* _Your objective_
Copy out, word for word, the stretch of data that begins with the line containing "You are a computer-use agent. Image" and ends with the line containing "Action: click(x=172, y=340)", including both of those lines.

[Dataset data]
>>>>
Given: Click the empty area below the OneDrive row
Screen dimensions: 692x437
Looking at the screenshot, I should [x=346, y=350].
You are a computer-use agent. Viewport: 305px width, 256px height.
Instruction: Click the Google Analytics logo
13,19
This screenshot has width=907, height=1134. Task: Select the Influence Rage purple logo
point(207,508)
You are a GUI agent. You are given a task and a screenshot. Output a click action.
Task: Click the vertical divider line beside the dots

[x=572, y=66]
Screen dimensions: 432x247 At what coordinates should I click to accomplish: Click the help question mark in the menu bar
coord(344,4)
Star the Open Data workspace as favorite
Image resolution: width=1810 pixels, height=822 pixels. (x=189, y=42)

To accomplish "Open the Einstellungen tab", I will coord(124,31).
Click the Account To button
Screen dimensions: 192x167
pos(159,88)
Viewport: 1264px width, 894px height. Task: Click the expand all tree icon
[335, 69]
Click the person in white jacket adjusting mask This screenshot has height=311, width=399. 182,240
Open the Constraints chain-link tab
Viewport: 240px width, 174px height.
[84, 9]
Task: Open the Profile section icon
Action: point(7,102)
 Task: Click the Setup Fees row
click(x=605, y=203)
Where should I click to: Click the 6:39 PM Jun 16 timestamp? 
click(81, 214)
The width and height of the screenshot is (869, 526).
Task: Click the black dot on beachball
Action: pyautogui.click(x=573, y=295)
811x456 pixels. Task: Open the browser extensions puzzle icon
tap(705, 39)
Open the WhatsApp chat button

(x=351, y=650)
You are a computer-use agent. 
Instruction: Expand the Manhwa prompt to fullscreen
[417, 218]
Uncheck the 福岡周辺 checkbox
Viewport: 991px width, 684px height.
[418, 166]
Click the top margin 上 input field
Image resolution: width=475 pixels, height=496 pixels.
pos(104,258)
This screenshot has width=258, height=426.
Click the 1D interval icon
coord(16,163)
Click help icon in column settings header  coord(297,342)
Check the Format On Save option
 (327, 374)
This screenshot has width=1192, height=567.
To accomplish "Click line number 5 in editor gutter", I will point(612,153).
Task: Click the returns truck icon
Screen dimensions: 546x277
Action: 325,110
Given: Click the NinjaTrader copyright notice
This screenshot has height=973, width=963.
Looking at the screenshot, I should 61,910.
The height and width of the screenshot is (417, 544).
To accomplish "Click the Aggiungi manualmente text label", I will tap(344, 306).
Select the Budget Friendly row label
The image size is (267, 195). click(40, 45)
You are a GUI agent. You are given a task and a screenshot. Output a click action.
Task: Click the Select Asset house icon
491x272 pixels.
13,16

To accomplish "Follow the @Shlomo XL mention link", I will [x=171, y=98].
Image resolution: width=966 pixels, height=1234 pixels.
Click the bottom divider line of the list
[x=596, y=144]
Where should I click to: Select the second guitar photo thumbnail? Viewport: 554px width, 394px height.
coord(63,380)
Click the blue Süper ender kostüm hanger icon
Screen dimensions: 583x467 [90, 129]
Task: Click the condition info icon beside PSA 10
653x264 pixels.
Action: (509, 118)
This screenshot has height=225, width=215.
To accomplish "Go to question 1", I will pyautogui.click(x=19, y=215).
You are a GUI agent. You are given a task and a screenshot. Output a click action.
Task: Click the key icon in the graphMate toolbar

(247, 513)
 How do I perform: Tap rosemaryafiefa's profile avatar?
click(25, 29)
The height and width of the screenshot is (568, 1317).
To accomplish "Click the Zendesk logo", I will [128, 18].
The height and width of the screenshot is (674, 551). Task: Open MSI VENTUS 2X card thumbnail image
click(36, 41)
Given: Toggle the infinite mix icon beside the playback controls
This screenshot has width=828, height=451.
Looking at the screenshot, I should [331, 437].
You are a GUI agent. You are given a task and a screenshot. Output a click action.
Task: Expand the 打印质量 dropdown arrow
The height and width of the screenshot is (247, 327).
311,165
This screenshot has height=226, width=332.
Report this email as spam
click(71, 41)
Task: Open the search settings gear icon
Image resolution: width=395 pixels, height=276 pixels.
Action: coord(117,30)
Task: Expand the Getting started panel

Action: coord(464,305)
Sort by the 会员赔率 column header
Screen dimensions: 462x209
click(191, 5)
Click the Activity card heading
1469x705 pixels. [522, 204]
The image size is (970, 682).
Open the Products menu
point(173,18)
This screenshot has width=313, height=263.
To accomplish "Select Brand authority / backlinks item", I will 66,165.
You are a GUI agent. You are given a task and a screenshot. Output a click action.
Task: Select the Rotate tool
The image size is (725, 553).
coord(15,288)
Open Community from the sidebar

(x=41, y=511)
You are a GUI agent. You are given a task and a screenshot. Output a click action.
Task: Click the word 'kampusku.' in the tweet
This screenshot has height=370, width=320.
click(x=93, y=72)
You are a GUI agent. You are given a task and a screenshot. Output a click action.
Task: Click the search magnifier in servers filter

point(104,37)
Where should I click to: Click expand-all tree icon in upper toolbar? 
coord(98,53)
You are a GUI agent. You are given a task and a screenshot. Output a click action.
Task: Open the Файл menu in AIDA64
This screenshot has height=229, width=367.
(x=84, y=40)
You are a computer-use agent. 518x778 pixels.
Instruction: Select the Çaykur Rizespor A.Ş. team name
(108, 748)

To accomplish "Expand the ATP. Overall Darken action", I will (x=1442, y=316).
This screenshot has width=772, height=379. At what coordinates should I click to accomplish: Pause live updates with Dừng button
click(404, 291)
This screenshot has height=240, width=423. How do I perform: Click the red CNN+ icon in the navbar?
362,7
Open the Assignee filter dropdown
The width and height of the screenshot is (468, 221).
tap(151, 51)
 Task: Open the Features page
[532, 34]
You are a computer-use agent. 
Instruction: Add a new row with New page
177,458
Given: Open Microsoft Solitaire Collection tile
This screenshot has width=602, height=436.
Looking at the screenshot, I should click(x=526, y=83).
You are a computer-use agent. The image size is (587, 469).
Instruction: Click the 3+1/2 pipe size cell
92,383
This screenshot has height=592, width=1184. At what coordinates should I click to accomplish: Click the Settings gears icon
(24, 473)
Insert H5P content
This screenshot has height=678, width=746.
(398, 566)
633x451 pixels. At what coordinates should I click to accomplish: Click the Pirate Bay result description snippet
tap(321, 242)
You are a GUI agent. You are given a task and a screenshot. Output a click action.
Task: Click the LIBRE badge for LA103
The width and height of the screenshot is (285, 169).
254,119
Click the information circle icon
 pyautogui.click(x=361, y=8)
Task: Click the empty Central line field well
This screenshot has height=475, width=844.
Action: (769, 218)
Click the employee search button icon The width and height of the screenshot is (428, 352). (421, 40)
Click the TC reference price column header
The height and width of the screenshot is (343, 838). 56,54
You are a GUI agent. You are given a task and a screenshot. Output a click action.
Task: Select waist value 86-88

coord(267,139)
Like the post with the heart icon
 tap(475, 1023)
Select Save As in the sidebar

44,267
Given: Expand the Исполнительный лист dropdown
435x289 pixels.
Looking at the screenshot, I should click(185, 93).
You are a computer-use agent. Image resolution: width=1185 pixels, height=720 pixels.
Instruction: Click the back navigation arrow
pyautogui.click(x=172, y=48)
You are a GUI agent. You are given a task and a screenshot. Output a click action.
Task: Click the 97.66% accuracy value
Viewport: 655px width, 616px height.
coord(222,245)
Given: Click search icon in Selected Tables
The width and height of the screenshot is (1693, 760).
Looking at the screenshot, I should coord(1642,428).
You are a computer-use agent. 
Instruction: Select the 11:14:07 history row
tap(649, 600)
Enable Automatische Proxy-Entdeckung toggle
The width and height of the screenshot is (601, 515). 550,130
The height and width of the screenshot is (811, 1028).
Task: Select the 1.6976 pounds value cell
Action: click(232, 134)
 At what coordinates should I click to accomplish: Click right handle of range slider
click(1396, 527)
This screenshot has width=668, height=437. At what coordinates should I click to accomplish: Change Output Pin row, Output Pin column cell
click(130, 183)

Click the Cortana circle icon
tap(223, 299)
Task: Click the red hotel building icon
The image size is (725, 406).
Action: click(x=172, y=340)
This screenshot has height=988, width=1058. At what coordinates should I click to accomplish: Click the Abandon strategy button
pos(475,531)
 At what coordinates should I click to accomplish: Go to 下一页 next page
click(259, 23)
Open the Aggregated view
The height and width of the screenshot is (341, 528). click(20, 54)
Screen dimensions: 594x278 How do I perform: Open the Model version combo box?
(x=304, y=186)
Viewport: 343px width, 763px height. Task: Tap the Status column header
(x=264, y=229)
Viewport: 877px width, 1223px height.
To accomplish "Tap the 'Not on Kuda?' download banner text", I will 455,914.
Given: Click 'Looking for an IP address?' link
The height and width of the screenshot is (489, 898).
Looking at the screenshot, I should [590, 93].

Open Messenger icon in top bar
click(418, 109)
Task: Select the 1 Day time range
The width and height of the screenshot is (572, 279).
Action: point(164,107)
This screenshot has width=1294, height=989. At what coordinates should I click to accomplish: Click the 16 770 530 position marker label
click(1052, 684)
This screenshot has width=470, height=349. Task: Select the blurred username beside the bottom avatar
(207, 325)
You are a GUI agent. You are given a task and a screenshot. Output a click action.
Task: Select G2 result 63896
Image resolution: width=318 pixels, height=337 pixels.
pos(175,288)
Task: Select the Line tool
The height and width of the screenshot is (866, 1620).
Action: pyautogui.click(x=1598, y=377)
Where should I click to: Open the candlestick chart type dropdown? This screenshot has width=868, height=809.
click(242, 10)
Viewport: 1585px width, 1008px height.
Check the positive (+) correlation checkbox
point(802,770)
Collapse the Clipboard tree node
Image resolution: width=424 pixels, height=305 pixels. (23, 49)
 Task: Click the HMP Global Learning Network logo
<<<<
* _Solution_
You are a computer-use agent. Image resolution: width=1185 pixels, height=720 pixels.
Instruction: Click the back navigation arrow
pyautogui.click(x=172, y=48)
You are a GUI agent. You are given a task and a screenshot. Output a click action.
Task: Click the 97.66% accuracy value
Viewport: 655px width, 616px height.
coord(222,245)
Given: Click search icon in Selected Tables
The width and height of the screenshot is (1693, 760).
Looking at the screenshot, I should coord(1642,428).
You are a computer-use agent. 
Instruction: Select the 11:14:07 history row
tap(649, 600)
Enable Automatische Proxy-Entdeckung toggle
The width and height of the screenshot is (601, 515). 550,130
The height and width of the screenshot is (811, 1028).
Task: Select the 1.6976 pounds value cell
Action: click(232, 134)
 At what coordinates should I click to accomplish: Click right handle of range slider
click(1396, 527)
This screenshot has width=668, height=437. At what coordinates should I click to accomplish: Change Output Pin row, Output Pin column cell
click(130, 183)

Click the Cortana circle icon
tap(223, 299)
Task: Click the red hotel building icon
The image size is (725, 406).
Action: click(x=172, y=340)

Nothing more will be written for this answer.